OCT allows scientists to zoom in at even one thousandth millimeter area inside eyes and study inconsistencies and anomalies in different cell layers. The current study's authors even claim that OCT is a better, cheaper, and quicker way to detect PD than brain scans.

“These images are extremely useful for monitoring eye health, but their value goes much further, as a retina scan is the only non-intrusive way to view layers of cells below the skin’s surface,” the researchers note.

For instance, a study published in 2015 hints that if the OCT scan of an individual’s eyes reveals that their retina is thinner than normal GCIPL (ganglion cell–inner plexiform layer), they are at higher risk of developing PD.  

Another study published in 2021 suggests that people with PD are more likely to have retinas with a thinner inner nuclear layer (INL) when compared to those who are in good health. 

However, none of the previous research works suggested a way to diagnose PD several years before clinical diagnosis. The current study confirms these findings and reveals an AI-driven method to detect the disease early using OCT.

AI detects PD without any hassle

To identify the specific PD markers in the eye, the researchers developed an AI program and then trained it using two large datasets.

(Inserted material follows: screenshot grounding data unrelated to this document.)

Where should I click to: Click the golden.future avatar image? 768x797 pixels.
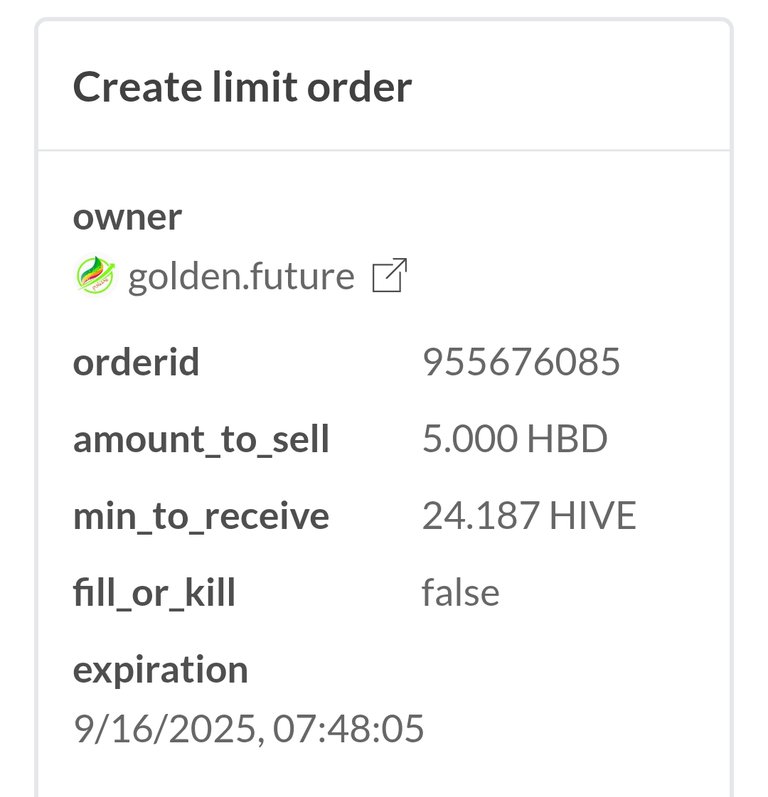(x=96, y=275)
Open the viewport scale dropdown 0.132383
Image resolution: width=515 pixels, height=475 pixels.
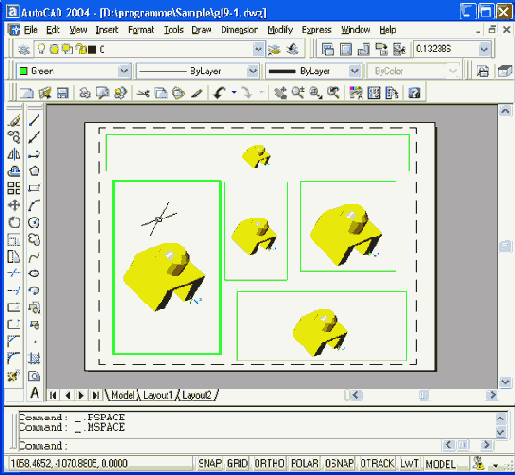[x=485, y=49]
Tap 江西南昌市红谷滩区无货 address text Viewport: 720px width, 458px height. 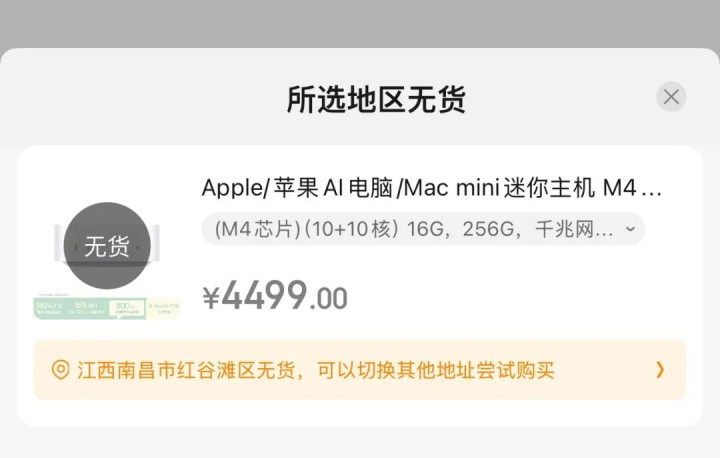click(x=186, y=370)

First, the AI examined the information from AlzEye, the world’s largest retinal image database, which comprises over 1.5 OCT and a total of 6.2 million retinal images.

Next, the researchers ran the OCT data of 85,000 patients from the UK Biobank through their AI. Using these two extensive and powerful datasets, the team was able to find subtle markers in the retina linked to Parkinson's disease. 

“This work demonstrates the potential for eye data, harnessed by the technology to pick up signs and changes too subtle for humans to see. We can now detect very early signs of Parkinson’s, opening up new possibilities for treatment,”  said Alistair Denniston, one of the study authors and a consultant opthalmologist at the University of Birmingham.

The researchers suggest that not just PD but many other diseases can be predicted at a very early stage if OCT data of a large population is available. 

This AI-driven technique could emerge as a fast, scalable, and non-invasive way to diagnose diseases. Plus, it also has the potential to significantly lower the burden of diseases like PD on both patients and hospitals. However, the researchers admit that this is just the beginning.